METAPHYSICS OF ABIKU: MYTH AND REALITY

CHAPTER ONE

INTRODUCTION

1.1   Background to the Study

Over the centuries the Abiku mythology has seen to the fate of thousands if not millions of children who die and seemingly are reborn through the same mother in Yoruba land. The myth is of a very strong form of unmitigating and vengeful form of reincarnation. In this case a particular child actively brings him or herself to be born into the same family and by the same mother. The child can die up to four times and come back to the same mother. Usually it is a female child. Often, when this cycle continues for an unbearable length of time, the child is given a mark so that they are sure that it is this same child. It is found that when this child dies and reincarnates another time, it often returns with the mutilated part.

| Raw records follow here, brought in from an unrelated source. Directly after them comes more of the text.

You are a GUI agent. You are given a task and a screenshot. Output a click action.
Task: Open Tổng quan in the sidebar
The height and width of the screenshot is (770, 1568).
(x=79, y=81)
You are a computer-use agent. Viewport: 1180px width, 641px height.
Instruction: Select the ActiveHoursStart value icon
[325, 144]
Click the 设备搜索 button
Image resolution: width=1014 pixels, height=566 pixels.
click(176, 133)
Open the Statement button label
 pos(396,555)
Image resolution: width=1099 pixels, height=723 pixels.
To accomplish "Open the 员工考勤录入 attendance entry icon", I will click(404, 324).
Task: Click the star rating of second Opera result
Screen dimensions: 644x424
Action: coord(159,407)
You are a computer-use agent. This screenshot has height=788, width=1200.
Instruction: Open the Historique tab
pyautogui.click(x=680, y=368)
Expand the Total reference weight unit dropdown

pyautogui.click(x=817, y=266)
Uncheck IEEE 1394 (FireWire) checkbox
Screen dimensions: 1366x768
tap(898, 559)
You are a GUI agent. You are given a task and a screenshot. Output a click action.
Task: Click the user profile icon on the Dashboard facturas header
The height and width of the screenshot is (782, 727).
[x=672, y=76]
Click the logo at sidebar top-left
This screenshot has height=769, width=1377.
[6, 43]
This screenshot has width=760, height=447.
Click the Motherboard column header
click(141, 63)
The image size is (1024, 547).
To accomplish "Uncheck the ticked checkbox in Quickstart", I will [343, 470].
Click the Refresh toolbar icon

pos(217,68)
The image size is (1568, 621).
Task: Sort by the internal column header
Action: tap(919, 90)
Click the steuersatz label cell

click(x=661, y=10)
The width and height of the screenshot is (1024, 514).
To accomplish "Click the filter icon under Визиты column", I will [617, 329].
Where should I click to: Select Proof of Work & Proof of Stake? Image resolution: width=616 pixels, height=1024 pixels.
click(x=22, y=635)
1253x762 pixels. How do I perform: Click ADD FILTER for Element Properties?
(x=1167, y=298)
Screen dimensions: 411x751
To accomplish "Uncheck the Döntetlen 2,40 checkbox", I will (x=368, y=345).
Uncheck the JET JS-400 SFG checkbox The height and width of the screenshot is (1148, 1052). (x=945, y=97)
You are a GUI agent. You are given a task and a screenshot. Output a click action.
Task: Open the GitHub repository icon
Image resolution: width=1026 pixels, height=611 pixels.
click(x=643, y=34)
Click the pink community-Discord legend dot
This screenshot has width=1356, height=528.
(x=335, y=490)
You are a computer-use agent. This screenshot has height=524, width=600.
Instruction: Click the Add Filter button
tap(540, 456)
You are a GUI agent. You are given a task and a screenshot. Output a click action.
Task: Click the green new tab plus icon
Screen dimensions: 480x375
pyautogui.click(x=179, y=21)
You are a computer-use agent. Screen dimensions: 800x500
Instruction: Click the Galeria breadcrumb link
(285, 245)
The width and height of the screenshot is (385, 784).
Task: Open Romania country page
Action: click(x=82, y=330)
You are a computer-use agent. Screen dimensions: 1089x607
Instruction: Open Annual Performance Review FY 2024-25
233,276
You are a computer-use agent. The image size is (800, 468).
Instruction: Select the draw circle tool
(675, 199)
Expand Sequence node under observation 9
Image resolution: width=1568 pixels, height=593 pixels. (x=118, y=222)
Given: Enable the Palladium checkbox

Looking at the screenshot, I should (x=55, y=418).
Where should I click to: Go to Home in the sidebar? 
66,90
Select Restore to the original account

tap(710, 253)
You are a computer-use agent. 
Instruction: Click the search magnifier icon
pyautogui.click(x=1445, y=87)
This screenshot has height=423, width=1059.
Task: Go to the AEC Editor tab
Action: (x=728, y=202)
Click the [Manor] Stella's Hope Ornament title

At the turn of the centuries and with colonialism and empirical sciences making its entry into the African shoes, most Yoruba’s began to exercise other explanation for the pattered death and birth known as Abikus. Cases of sickle cell anaemia has been used to explain away what used to be viewed as the torturous reincarnation if an Abiku.

However, science hasn’t entirely been able to explain the part where the mutilations on the dead child is seen in the returning on. The same thing with its Igbo equivalent known as Ogbanje. This is why the issue remains unrested like the Igbo killing of twins and some other superstitious western Nigerian beliefs.

1.2   Statement of the Problem

The issue of Abiku was only put partially at rest and it didn’t help that writers like Wole Soyinka and J.P Clark took up the the myth and turned it into a very strong archetype in African criticism which was responded to with equally reverberating critical attention and literature on the subject thereby blurring the lines between what medicine has come to show us as the reality in the issue of Abiku and what has been written into it’s myth alongside the population of people who still cling to the old understanding of the Abiku's.

The implication is that an academic lacuna is left which should have thrown more light on the real and mythical dimensions of the Abiku metaphysics. This is the issue that this research has set for itself namely to study the metaphysics of Abiku in its mythic and real manifestations.

1.3   Research Questions

1.3.1      what explanations are often submitted for the Abiku phenomenon.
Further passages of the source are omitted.